A: No. The zero-key setup produces real videos using Piper TTS for narration, Pexels and Pixabay for stock images (both offer free developer keys), and Remotion for animated composition with transitions, text overlays, and word-level captions.
Q: What AI coding assistants work with OpenMontage?
A: OpenMontage works with any AI coding assistant that can read files and execute Python. Dedicated configuration files are included for Claude Code (CLAUDE.md), Cursor (CURSOR.md), GitHub Copilot (COPILOT.md), Codex (CODEX.md), and Windsurf (.windsurfrules).
Q: Is OpenMontage producing real video or just animating images?
A: Both paths exist. The Documentary Montage pipeline builds a searchable corpus from real motion footage on Archive.org, NASA, Wikimedia Commons, Pexels, and Pixabay, then edits those clips into a proper timeline. Other pipelines generate AI video clips using providers like Kling, Google Veo, Runway, or local GPU models.

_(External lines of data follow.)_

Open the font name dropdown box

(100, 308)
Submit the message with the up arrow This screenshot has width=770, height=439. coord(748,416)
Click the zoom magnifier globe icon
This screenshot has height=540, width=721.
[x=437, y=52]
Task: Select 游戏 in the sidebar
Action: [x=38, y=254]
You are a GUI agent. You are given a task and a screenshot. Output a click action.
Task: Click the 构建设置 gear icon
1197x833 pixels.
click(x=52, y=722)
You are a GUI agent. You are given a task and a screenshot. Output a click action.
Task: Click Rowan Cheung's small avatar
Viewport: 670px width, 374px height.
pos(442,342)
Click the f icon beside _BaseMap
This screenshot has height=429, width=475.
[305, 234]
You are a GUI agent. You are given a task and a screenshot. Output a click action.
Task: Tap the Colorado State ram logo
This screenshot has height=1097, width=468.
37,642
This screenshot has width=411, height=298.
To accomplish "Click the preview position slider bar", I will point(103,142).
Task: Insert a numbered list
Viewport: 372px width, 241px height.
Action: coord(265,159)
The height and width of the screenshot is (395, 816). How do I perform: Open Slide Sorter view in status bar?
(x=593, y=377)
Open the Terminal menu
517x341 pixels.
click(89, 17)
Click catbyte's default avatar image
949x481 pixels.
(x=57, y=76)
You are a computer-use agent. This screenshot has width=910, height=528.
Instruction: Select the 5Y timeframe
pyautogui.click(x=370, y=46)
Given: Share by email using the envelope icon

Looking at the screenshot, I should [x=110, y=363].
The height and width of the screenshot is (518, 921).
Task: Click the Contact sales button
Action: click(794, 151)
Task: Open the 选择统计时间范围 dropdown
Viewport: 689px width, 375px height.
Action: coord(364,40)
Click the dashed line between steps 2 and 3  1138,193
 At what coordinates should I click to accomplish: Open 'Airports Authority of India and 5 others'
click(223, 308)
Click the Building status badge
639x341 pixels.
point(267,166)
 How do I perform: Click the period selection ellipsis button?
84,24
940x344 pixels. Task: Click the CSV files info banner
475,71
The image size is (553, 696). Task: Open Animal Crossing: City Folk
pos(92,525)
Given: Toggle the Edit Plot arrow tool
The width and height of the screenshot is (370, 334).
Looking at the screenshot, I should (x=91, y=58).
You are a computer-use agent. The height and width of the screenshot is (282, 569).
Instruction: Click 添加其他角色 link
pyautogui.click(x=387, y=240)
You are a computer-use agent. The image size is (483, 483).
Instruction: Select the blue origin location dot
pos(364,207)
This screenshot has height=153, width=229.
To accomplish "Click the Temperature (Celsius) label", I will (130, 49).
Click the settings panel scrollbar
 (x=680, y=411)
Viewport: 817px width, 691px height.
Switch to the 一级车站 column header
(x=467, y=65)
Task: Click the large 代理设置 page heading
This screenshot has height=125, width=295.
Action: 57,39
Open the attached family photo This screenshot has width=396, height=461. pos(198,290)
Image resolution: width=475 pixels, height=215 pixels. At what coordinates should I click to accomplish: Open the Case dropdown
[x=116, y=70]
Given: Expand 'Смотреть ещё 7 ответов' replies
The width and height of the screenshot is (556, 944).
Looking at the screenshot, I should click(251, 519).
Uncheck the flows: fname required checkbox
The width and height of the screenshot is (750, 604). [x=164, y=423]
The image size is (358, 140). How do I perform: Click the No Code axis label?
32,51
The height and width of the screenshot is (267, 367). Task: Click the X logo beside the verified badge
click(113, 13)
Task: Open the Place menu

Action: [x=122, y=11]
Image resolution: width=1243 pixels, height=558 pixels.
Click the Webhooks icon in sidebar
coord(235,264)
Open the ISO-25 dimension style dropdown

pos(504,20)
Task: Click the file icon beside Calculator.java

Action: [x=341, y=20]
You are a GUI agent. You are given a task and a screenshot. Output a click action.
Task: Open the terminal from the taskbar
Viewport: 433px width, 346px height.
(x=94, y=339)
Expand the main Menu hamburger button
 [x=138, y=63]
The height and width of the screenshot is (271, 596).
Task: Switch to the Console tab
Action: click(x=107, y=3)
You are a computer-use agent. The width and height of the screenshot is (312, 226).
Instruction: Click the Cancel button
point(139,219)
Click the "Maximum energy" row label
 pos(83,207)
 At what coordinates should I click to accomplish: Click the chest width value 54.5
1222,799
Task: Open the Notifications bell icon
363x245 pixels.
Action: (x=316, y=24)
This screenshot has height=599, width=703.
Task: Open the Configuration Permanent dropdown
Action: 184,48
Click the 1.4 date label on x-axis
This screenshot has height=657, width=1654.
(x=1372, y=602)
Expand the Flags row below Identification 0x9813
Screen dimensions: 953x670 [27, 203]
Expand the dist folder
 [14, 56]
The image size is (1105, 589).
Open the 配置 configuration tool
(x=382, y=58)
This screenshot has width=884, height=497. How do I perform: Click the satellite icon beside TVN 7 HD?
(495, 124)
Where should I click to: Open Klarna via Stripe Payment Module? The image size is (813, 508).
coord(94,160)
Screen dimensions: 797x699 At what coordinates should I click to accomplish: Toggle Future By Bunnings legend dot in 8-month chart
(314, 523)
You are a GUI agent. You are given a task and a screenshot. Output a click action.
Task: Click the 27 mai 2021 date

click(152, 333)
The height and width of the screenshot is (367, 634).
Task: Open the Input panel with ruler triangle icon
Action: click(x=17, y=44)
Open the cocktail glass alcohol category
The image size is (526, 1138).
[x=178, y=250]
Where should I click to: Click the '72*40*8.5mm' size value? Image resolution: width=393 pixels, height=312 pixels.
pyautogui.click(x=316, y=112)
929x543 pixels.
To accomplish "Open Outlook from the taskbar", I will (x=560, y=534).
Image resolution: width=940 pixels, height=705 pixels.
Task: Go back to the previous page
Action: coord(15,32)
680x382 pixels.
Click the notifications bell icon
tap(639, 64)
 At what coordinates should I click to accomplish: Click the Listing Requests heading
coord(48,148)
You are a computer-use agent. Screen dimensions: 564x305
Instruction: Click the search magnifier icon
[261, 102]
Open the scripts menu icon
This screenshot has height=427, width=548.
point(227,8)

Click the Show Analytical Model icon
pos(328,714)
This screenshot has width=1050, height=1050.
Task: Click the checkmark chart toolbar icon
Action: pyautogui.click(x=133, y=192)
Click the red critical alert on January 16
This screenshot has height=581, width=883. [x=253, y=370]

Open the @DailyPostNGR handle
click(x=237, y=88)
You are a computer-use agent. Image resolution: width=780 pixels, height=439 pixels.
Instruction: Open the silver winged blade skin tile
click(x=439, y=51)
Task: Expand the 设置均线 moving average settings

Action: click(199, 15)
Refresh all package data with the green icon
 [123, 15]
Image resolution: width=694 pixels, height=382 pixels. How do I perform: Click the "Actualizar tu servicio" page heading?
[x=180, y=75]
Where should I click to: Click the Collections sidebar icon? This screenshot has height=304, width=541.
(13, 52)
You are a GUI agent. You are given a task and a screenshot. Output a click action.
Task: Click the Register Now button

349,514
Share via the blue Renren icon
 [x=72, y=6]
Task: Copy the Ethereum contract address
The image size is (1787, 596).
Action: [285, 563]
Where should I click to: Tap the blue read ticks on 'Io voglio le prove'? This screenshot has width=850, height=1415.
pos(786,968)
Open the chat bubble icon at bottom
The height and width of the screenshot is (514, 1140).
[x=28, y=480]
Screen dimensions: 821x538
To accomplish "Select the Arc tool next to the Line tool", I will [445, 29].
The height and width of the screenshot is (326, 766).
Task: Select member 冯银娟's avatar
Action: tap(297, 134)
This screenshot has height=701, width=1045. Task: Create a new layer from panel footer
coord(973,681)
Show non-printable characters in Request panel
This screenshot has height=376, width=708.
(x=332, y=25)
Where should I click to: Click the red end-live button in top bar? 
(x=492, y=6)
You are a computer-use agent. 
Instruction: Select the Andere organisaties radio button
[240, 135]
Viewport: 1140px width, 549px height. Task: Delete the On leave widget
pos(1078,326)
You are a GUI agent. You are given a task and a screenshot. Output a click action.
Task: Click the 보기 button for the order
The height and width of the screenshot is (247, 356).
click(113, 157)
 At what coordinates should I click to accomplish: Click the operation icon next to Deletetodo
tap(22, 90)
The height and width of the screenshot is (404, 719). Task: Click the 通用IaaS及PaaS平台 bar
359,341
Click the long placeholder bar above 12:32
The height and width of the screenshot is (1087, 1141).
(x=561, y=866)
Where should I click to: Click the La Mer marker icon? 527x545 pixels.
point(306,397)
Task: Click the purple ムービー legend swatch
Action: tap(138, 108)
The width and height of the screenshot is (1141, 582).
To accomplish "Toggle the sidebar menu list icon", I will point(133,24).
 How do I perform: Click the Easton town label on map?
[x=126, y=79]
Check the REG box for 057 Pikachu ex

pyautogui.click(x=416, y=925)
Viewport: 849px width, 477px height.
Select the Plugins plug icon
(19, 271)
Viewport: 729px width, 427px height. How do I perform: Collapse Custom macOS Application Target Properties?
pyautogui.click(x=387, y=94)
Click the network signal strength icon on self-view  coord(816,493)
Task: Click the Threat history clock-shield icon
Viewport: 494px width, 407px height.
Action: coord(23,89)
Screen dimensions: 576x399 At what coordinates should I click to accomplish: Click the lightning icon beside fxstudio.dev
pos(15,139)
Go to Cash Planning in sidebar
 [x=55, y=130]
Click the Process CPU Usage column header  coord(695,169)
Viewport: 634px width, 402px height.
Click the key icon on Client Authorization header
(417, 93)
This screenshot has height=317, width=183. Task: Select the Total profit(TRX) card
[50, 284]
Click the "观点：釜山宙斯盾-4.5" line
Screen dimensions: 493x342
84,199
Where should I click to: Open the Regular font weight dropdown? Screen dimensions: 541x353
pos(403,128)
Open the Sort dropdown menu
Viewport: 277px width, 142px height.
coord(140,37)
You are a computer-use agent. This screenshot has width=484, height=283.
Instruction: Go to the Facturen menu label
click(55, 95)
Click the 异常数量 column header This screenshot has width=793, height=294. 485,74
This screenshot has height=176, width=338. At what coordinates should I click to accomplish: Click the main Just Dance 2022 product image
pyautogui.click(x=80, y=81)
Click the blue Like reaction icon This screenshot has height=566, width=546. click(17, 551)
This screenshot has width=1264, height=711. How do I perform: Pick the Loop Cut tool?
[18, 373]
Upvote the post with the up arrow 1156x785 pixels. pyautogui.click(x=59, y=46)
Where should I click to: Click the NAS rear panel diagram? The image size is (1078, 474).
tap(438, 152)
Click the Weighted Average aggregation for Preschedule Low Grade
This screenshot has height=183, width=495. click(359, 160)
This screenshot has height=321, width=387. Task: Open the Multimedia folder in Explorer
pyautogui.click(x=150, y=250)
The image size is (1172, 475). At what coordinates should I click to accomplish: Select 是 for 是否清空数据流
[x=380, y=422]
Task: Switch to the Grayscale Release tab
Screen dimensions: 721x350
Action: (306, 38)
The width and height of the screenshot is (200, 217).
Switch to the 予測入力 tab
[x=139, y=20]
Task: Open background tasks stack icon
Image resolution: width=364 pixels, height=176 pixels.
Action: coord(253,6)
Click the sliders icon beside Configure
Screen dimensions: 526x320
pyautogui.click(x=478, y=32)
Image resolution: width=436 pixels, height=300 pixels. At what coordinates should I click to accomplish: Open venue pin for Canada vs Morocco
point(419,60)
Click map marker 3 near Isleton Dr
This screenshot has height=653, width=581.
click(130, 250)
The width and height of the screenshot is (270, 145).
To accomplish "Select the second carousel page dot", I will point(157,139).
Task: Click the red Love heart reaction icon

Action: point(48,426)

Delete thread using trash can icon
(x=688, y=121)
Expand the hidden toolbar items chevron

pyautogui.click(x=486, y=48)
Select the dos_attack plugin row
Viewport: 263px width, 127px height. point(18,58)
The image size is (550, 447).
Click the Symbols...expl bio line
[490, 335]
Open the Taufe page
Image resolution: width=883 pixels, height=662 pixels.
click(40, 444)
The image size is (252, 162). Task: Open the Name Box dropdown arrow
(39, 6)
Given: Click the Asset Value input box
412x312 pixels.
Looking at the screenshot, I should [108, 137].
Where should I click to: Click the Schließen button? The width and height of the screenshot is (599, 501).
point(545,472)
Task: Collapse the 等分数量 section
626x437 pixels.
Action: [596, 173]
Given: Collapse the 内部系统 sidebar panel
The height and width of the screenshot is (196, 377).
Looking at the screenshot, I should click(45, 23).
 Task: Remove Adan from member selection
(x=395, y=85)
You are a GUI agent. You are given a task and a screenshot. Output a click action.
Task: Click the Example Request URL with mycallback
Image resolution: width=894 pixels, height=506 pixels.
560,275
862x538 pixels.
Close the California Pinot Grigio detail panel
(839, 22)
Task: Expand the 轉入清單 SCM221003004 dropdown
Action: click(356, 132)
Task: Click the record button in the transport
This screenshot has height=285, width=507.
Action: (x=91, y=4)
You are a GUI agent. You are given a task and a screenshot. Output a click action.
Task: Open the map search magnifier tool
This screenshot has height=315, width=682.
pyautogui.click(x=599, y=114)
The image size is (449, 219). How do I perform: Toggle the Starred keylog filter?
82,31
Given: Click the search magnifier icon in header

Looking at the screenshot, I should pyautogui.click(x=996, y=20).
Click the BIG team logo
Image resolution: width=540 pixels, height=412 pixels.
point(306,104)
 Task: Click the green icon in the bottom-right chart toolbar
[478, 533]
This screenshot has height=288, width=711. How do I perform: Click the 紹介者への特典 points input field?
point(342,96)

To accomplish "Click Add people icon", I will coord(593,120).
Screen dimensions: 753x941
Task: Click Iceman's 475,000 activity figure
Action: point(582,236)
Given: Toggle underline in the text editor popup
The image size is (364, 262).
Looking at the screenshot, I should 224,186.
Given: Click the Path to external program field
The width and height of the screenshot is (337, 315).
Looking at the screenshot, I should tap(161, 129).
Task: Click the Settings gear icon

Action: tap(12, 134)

The image-based path uses Remotion to animate still images with spring physics and cinematic motion..
Q: How does the reference video feature work?
A: Paste a YouTube, TikTok, Reel, or Shorts URL into your AI coding assistant with a description of the video you want to create. The agent analyzes the reference video’s transcript, pacing, scene structure, and style. It then produces 2-3 differentiated production concepts with cost estimates and a sample output. Full asset generation starts only after you select a direction.